Another example is of Sister Madonna Buder. She was born in July 1930 in St. Louis, Missouri. She was never into running as a kid, but was clearly born with a strong-minded streak. She has run more than 340 triathlons at the age of 85. Sister Madonna has learned a few life lessons competing as a triathlete and now shares her wisdom as a motivational speaker and author. Here are just a few of her quotes to challenge the way society thinks about aging:
“The only failure is not to try”
“Determination is the mind willing something to happen by the grace of God.”
“It’s not what you say, it’s what you do; don’t pay attention to how old you are, only focus on how old you feel.”

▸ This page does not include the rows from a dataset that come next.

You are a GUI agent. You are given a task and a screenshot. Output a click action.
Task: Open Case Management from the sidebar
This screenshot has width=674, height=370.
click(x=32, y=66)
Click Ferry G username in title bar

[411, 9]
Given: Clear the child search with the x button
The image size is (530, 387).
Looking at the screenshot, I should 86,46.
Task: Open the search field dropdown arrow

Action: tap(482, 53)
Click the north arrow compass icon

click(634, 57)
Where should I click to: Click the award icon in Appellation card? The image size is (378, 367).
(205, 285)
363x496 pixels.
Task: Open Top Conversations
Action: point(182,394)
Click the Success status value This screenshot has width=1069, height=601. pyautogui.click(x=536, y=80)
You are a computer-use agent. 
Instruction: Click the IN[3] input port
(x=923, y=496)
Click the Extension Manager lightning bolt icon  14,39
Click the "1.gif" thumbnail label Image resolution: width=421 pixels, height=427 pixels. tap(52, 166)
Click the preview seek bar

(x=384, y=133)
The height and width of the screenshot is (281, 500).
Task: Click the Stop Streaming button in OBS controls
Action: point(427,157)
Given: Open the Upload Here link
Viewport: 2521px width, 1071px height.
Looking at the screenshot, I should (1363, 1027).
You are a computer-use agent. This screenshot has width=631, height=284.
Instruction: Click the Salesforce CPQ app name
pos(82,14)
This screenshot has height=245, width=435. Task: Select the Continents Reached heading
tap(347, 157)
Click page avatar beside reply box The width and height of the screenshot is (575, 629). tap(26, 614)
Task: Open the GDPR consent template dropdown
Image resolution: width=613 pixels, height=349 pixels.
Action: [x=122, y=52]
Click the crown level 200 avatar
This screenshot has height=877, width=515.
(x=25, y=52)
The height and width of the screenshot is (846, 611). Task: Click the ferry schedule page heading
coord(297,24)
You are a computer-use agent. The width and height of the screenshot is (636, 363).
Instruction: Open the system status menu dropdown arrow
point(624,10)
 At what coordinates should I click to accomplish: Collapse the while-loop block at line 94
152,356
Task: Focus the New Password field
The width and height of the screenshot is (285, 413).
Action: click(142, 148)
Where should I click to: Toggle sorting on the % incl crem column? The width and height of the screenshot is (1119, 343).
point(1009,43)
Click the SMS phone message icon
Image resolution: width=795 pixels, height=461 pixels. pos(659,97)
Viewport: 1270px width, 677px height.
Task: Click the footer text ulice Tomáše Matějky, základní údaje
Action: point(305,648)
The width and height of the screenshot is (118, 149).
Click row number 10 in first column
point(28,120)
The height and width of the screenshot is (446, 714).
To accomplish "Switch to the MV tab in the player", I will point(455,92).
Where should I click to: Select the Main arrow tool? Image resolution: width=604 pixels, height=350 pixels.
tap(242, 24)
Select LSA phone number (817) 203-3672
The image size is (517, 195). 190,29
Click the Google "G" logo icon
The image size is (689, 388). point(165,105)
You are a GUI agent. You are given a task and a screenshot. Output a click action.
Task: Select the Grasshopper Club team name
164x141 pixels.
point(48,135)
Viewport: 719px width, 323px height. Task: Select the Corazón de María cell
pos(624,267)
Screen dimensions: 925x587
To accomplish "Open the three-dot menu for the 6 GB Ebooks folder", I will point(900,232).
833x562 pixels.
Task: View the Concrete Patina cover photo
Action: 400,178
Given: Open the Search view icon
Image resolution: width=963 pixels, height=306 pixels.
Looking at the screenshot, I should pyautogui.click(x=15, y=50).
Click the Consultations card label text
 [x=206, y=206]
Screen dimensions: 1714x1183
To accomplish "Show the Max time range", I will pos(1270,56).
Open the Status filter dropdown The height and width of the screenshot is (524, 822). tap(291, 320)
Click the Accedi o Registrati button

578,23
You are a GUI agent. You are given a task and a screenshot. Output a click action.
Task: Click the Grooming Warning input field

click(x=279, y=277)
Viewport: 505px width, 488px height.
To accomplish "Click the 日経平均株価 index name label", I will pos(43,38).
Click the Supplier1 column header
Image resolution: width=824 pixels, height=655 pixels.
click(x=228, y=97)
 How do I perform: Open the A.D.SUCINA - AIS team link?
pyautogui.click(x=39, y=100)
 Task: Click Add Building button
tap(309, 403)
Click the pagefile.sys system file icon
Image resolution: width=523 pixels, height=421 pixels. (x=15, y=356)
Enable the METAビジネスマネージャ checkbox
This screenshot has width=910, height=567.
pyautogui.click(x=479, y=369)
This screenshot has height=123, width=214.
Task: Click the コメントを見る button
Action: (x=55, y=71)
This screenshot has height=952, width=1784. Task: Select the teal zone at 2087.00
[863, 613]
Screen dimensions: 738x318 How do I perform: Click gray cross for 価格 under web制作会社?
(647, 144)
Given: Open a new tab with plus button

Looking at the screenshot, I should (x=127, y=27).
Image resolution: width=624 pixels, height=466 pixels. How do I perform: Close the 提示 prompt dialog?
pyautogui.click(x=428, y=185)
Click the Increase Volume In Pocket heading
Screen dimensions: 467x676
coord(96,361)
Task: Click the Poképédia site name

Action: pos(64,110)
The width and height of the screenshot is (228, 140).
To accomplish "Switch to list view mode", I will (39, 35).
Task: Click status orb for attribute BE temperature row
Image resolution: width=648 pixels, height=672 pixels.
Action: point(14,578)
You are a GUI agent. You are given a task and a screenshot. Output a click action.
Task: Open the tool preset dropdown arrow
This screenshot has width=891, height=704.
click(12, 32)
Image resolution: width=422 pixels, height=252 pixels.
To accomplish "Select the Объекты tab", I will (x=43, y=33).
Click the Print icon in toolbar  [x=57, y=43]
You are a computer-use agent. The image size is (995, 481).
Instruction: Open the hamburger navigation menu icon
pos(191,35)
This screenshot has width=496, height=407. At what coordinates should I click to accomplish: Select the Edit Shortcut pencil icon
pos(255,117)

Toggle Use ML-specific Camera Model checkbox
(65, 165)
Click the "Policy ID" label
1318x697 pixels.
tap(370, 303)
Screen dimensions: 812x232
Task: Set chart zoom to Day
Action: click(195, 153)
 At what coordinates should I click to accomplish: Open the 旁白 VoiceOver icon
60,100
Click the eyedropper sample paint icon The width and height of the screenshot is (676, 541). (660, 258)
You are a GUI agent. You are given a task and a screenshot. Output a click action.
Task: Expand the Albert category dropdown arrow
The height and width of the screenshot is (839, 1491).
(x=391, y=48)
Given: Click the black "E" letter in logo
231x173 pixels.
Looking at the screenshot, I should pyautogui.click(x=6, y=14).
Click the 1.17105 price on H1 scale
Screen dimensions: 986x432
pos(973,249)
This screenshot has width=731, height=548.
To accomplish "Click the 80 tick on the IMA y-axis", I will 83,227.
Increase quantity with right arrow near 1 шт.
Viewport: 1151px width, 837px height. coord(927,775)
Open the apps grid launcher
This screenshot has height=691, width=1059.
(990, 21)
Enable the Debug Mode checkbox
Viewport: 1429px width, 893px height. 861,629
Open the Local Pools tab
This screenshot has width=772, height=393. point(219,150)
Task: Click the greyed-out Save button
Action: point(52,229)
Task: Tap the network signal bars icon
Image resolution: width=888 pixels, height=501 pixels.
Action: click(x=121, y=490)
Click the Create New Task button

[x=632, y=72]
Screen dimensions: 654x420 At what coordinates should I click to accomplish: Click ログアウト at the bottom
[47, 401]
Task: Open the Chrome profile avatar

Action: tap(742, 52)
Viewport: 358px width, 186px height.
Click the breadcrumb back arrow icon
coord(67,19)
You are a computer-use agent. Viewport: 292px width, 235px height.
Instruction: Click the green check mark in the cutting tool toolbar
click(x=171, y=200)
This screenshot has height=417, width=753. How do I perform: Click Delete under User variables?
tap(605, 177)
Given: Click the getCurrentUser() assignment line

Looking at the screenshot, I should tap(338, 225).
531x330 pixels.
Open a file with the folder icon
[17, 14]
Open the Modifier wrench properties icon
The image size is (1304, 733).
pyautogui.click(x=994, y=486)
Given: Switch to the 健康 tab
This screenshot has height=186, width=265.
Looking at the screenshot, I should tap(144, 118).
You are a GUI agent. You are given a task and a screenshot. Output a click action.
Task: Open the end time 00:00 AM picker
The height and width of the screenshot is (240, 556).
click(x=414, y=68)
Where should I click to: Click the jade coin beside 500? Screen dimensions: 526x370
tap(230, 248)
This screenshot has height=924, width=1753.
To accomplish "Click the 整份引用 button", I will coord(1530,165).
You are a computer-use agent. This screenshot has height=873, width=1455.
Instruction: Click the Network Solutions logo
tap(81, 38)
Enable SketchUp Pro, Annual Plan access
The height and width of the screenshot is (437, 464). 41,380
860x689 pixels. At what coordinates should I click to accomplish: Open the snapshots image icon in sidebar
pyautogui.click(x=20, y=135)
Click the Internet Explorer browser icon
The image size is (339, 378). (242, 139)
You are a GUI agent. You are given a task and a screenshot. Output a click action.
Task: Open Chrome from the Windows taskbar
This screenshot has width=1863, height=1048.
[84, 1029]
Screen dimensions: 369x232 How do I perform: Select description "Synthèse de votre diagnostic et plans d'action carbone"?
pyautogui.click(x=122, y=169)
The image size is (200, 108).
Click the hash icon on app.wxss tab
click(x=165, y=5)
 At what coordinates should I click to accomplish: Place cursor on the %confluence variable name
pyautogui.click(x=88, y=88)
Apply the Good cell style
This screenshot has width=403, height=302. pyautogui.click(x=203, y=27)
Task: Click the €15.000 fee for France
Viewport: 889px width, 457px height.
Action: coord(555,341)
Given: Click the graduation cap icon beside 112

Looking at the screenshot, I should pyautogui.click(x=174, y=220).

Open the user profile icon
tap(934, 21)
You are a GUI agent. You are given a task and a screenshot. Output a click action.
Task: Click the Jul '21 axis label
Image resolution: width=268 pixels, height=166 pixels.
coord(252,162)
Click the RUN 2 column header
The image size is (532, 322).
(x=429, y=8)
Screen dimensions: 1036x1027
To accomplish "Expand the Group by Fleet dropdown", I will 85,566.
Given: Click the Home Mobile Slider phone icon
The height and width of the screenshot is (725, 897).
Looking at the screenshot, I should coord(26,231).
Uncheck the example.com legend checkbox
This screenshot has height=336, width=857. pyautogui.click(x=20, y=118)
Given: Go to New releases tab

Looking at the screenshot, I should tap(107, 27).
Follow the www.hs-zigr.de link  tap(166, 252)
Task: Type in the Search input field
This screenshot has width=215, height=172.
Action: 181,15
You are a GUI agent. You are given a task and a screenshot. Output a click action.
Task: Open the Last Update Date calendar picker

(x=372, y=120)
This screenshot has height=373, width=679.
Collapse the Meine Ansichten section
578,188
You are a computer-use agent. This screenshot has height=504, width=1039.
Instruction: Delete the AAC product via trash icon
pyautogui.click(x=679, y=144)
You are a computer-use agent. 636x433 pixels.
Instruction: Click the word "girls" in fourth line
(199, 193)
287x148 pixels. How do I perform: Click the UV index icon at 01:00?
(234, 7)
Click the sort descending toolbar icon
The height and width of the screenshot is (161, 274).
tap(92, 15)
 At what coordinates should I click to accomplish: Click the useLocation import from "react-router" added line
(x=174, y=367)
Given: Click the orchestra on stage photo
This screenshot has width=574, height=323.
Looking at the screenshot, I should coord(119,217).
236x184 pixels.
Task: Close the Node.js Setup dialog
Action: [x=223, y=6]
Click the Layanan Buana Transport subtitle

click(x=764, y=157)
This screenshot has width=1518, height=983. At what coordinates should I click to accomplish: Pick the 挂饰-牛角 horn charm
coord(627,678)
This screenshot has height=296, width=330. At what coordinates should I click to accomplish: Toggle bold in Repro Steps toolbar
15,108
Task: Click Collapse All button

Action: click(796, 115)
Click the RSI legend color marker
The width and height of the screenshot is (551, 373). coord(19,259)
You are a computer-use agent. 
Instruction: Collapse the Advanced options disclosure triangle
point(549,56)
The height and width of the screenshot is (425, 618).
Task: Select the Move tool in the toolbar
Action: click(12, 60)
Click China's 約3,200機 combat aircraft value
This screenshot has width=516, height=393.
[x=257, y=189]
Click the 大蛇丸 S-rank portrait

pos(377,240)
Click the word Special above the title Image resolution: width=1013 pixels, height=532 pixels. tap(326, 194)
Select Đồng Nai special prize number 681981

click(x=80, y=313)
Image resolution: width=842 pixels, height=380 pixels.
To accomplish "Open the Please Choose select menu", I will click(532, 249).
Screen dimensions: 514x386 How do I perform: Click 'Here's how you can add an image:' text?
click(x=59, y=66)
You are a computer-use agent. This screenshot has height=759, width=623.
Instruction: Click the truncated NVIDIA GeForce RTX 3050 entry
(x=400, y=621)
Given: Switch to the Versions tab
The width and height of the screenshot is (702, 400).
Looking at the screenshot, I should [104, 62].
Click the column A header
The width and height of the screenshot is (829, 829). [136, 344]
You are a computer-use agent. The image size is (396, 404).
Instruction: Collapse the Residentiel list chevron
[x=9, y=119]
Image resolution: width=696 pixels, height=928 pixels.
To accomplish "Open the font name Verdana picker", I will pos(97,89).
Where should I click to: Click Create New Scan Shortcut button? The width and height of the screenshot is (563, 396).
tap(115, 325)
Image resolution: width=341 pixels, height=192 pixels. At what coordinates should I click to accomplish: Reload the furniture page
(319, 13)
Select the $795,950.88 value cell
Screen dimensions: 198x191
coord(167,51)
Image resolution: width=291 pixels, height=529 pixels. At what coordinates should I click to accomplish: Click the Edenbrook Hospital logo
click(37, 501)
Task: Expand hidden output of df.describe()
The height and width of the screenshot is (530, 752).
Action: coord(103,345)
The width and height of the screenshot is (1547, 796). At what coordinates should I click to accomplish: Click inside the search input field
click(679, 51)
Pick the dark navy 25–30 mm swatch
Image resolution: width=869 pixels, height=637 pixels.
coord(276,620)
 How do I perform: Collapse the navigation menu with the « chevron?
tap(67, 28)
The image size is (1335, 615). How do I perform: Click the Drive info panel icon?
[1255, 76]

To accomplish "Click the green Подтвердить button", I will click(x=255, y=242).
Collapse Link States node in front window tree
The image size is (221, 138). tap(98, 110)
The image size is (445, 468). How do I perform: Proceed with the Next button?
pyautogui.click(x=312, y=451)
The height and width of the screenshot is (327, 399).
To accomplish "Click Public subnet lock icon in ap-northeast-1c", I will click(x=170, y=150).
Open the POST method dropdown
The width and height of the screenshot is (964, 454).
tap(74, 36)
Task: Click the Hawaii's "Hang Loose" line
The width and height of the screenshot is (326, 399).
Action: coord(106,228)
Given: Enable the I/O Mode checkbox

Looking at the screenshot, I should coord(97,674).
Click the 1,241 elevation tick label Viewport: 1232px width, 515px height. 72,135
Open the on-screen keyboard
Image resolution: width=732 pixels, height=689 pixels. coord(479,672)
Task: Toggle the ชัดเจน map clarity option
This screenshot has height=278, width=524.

Julia Hawkins, at age of 81, became a competitive cyclist. Seeking a new challenge, for the first time, she decided to pick up competitive running at age of 100. At the Louisiana Senior Olympic Games, she registered for the 50-meter dash and completed the race with a PR of 19.07 seconds.
Now another distance will be added by Hawkins to her belt at the age of 101. She is training for both the 100 and 50-meter dash as well as the bike race (5K), which will be held this year at the National Senior Games, in Birmingham, Alabama. Julia loves running because she says “It’s just me and my body. I can just go out and do the best I can and not depend on anything else to help me.”
A little closer to home is a dear friend and mentor. Sally Squier is a running dynamo from Raleigh, NC. who took up running in her late 40s with her husband, Bill. Sally started out with a one mile race and has gone on to complete dozens of ultra-marathons including three 100 mile runs and fourteen 50 mile races. Not one to take the easy road, Sally has also completed the notoriously difficult Pike’s Peak marathon and the half-marathon Ascent numerous times.
She and Bill are still running strong at 74 and are living proof that running keeps you young. They encourage everyone to test their boundaries and ignore the naysayers.
One of the great sayings of William Wallace is that “Every person dies, but not every person truly lives.”
So, if you think your best years are behind you or you are too old to start running, let the wise words of William Wallace sink in and consider what these amazing women are doing. Limitations truly only exist in your mind!